- WHAT YOU NEED TO DO:
(1) According to the Parthenon text, which architects designed the temple?
(2) Switch "Pheidias" to "Phidias" and write out the Parthenon text between "The magnificent temple" and "enjoyed throughout antiquity.", inclusive.

- TEXT SEGMENT:
========

Definition and Origins

by Mark Cartwright
published on 28 October 2012
Parthenon ()

The magnificent temple on the Acropolis of Athens, known as the Parthenon, was built between 447 and 432 BCE in the Age of Pericles, and it was dedicated to the city ’s patron deity Athena. The temple was constructed to house the new cult statue of the goddess by Pheidias and to proclaim to the world the success of Athens as leader of the coalition of Greek forces which had defeated the invading Persian armies of Darius and Xerxes. The temple would remain in use for more than a thousand years, and despite the ravages of time, explosions, looting, and pollution damage, it still dominates the modern city of Athens, a magnificent testimony to the glory and renown the city enjoyed throughout antiquity.
The project to build a new temple to replace the damaged buildings of the acropolis following the Persian attack on the city in 480 BCE and restart the aborted temple project begun in 490 BCE was instigated by Pericles and funded by surplus from the war treasury of the Delian League, a political alliance of Greek city-states that had formed together to repel the threat of Persian invasion. Over time the confederation transformed into the Athenian Empire, and Pericles therefore had no qualms in using the League's funds to embark on a massive building project to glorify Athens.
The acropolis itself measures some 300 by 150 metres and is 70 metres high at its maximum. The temple, which would sit on the highest part of the acropolis, was designed by the architects Iktinos and Kallikratis, and the project was overseen by the sculptor Pheidias. Pentelic marble from the nearby Mt. Pentelicus was used for the building, and never before had so much marble (22,000 tons) been used in a Greek temple. Pentelic marble was known for its pure white appearance and fine grain. It also contains traces of iron which over time has oxidised, giving the marble a soft honey colour, a quality particularly evident at sunrise and sunset.
The name Parthenon derives from one of Athena's many epithets: Athena Parthenos, meaning Virgin. Parthenon means 'house of Parthenos' which was the name given in the 5th century BCE to the chamber inside the temple which housed the cult statue. The temple itself was known as the mega neos or 'large temple' or alternatively as Hekatompedos neos, which referred to the length of the inner cella: 100 ancient feet. From the 4th century BCE the whole building acquired the name Parthenon.

PARTHENON DESIGN & DIMENSIONS


NO PREVIOUS GREEK TEMPLE WAS SO RICHLY DECORATED WITH SCULPTURE.

========

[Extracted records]
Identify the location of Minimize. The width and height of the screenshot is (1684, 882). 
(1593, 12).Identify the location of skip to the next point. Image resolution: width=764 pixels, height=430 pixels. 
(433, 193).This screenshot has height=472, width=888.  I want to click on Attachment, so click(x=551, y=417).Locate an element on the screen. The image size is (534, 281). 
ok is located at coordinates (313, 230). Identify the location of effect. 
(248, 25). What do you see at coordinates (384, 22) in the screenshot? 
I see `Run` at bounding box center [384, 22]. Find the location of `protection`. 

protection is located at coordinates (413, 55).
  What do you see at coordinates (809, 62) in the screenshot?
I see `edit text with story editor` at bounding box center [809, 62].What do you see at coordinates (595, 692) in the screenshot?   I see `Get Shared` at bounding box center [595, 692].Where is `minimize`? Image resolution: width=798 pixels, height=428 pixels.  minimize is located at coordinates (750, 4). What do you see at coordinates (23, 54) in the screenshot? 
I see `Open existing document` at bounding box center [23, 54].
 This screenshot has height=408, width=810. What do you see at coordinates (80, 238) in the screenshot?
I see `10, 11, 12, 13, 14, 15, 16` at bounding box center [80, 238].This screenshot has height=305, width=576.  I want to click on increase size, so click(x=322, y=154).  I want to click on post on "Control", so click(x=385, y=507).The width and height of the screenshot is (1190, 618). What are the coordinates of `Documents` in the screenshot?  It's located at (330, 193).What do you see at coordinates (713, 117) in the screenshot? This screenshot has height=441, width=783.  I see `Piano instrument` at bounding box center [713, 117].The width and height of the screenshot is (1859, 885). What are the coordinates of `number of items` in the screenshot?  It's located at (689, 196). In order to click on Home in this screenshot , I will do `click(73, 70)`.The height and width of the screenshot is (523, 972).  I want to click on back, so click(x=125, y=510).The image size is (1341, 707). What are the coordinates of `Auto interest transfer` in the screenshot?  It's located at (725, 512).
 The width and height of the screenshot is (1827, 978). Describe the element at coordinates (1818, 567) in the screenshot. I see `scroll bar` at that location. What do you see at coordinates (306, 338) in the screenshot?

========

- SOLUTION SET:
(1) Iktinos and Kallikratis.

(2)
The magnificent temple on the Acropolis of Athens, known as the Parthenon, was built between 447 and 432 BCE in the Age of Pericles, and it was dedicated to the city ’s patron deity Athena. The temple was constructed to house the new cult statue of the goddess by Phidias and to proclaim to the world the success of Athens as leader of the coalition of Greek forces which had defeated the invading Persian armies of Darius and Xerxes. The temple would remain in use for more than a thousand years, and despite the ravages of time, explosions, looting, and pollution damage, it still dominates the modern city of Athens, a magnificent testimony to the glory and renown the city enjoyed throughout antiquity.